* _Exercise requirements_:
Please produce an exact transcription of the lines from the one containing "At what coordinates" through the last line of the entries, leaving out every picture.

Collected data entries
----------

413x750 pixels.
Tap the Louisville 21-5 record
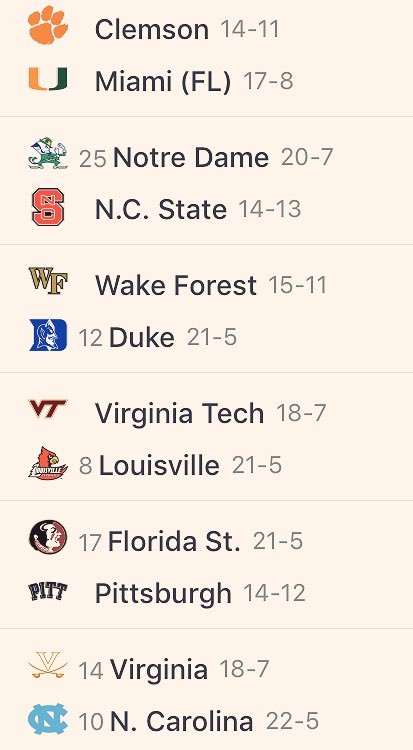pos(257,465)
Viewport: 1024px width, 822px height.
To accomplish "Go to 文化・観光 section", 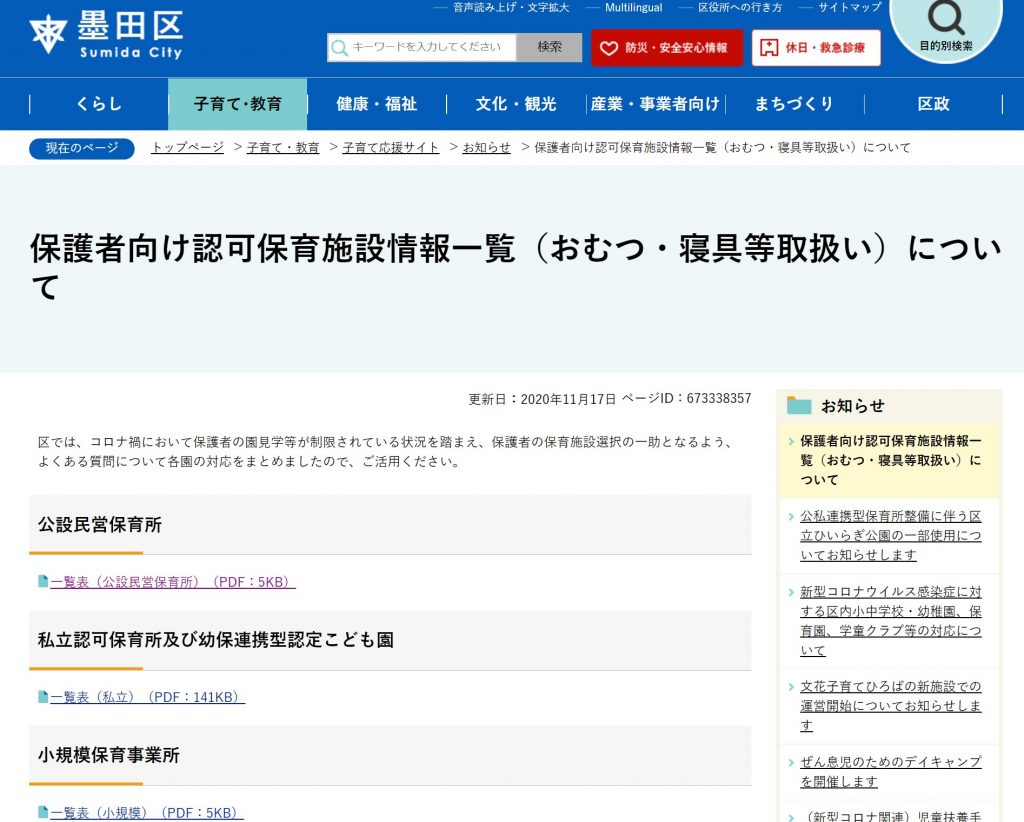I will (x=515, y=104).
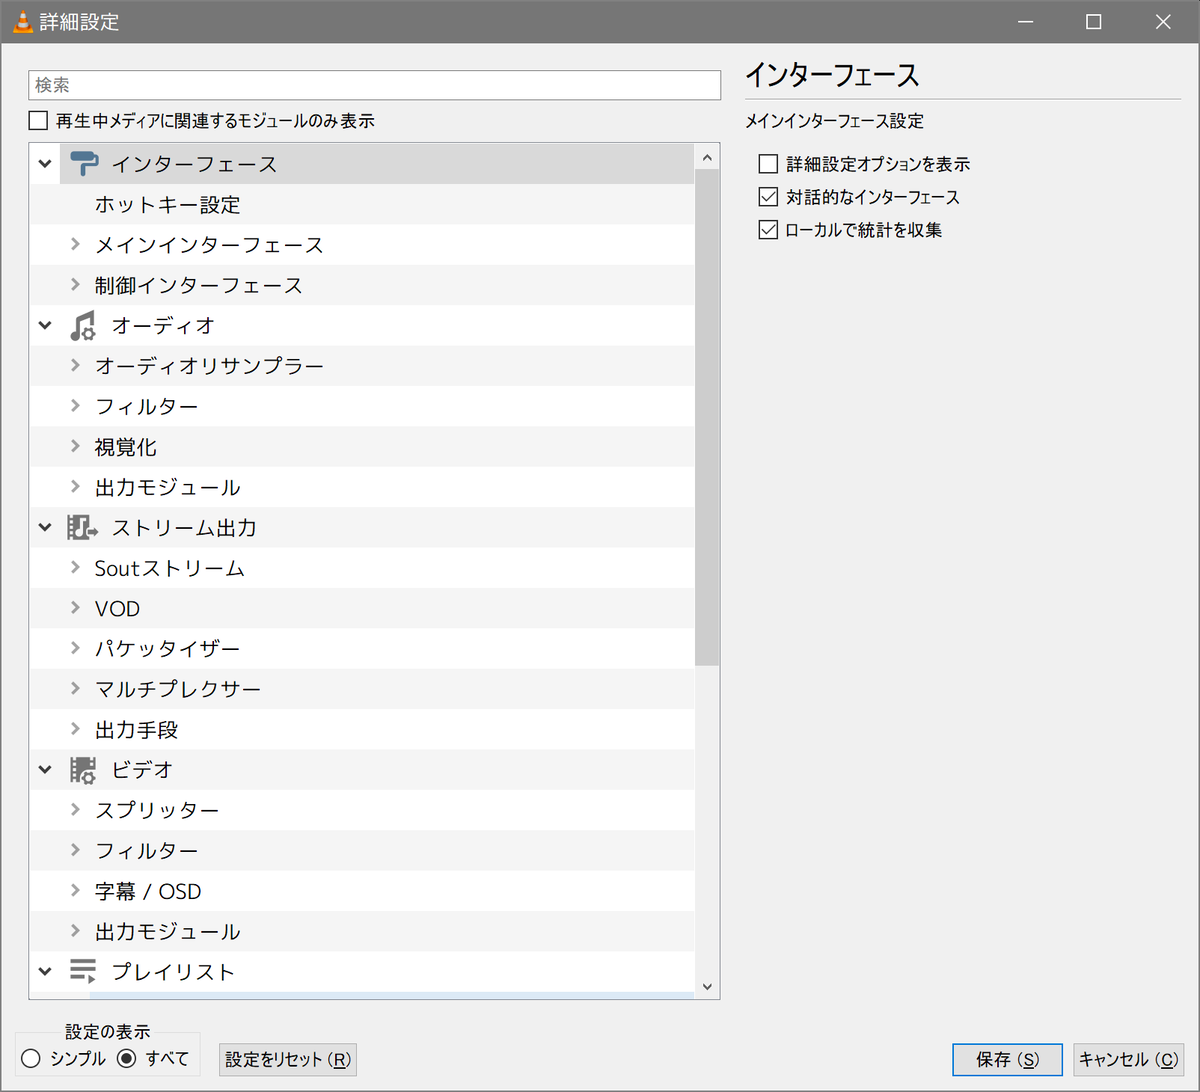Click the プレイリスト list icon
This screenshot has height=1092, width=1200.
(x=80, y=970)
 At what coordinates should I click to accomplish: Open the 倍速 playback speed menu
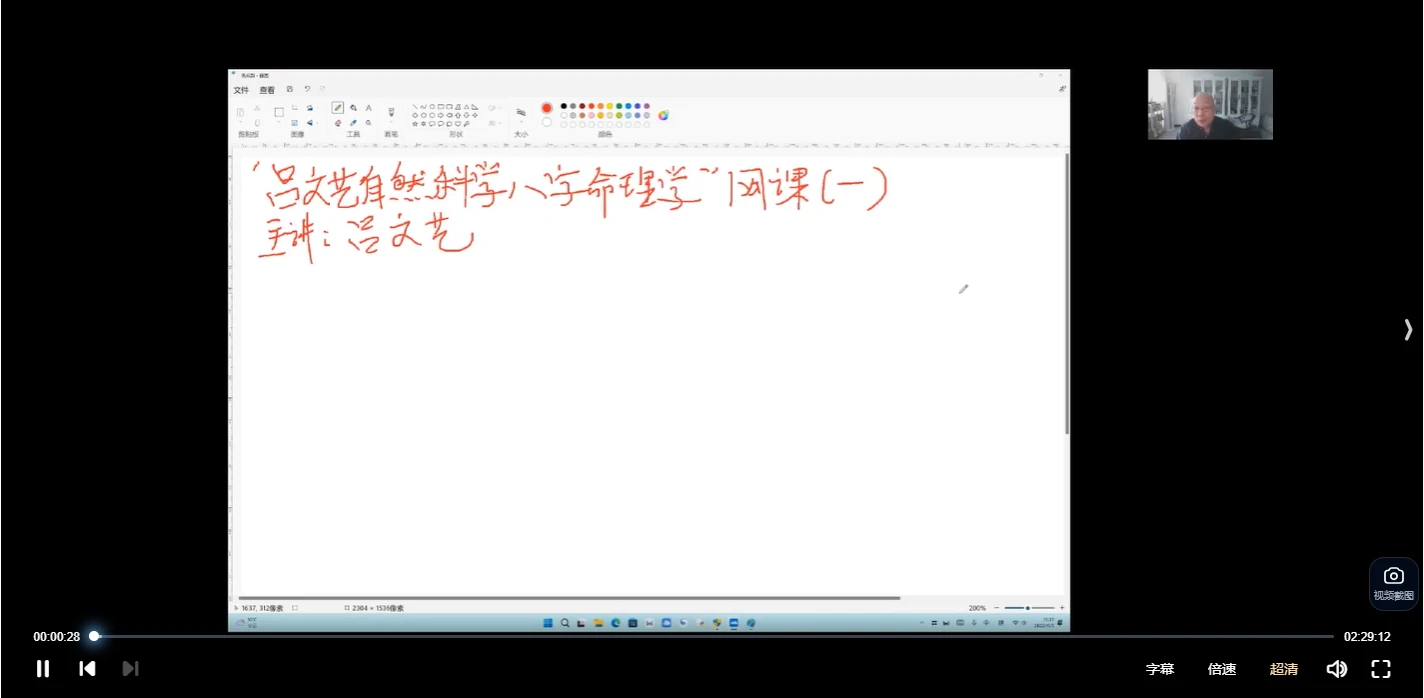(x=1222, y=669)
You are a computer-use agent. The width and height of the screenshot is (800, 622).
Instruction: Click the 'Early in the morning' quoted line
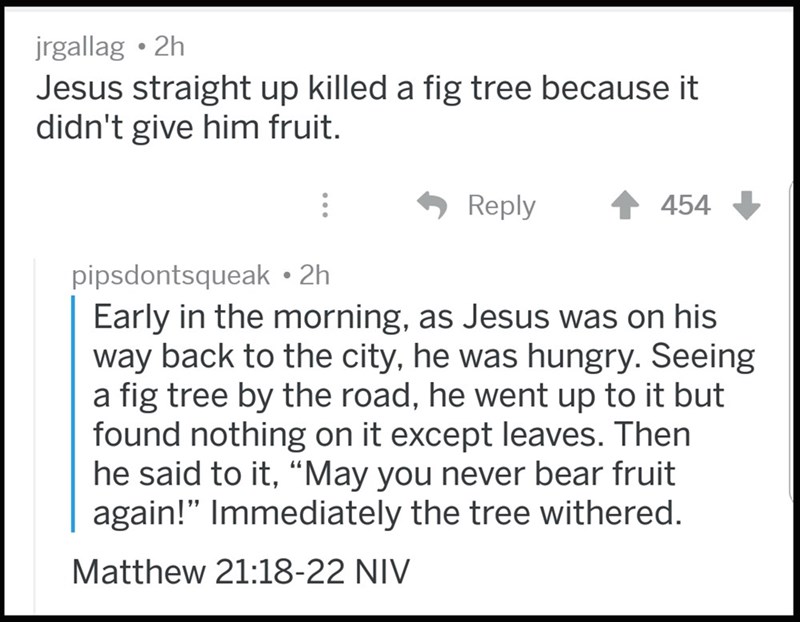click(405, 318)
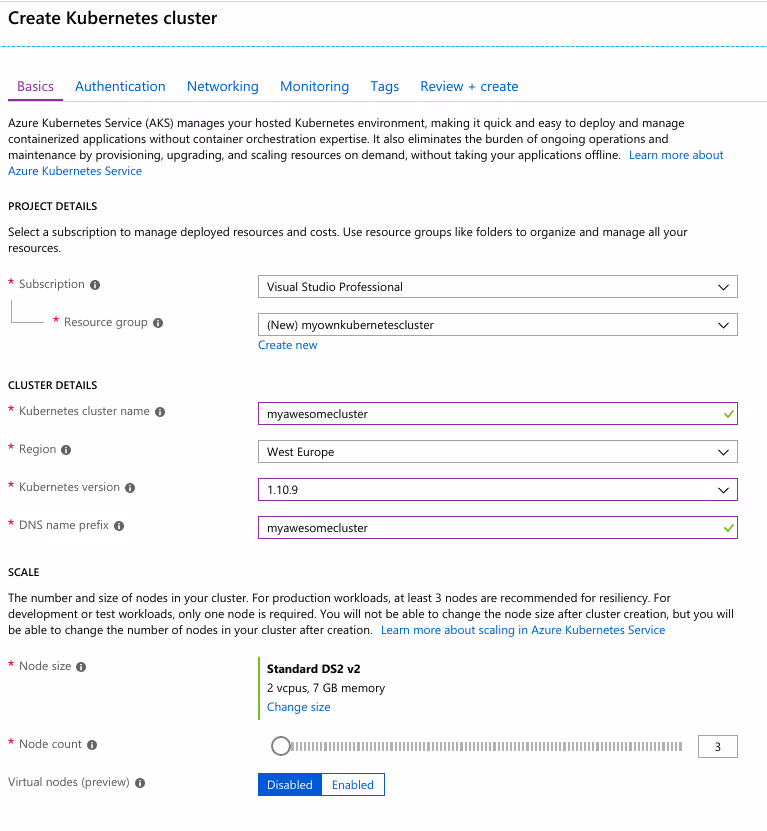
Task: Click the info icon next to Region
Action: (x=67, y=450)
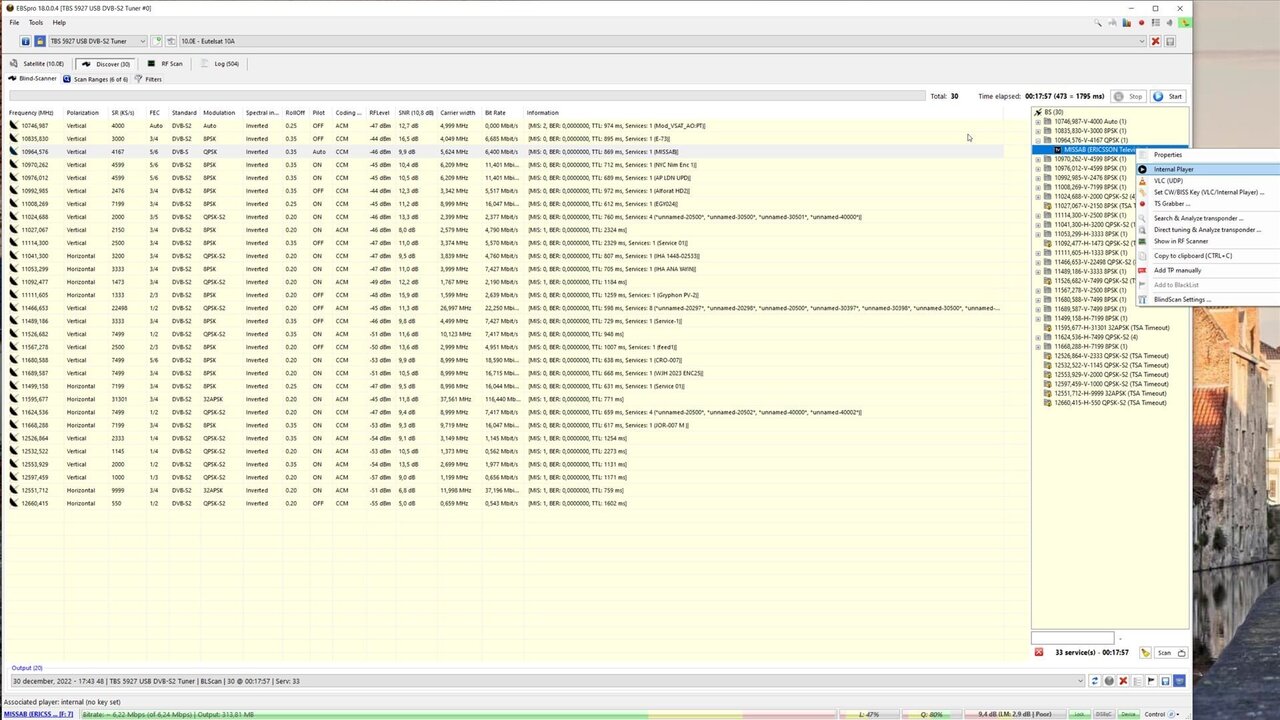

----------

* _Reply to the task_:
 At what coordinates should I click to accomplish: Open the 倍速 playback speed menu
(x=1222, y=669)
You are a computer-use agent. The width and height of the screenshot is (800, 622).
Instruction: Click the 'Early in the morning' quoted line
click(405, 318)
Task: Click the info icon next to Region
Action: (x=67, y=450)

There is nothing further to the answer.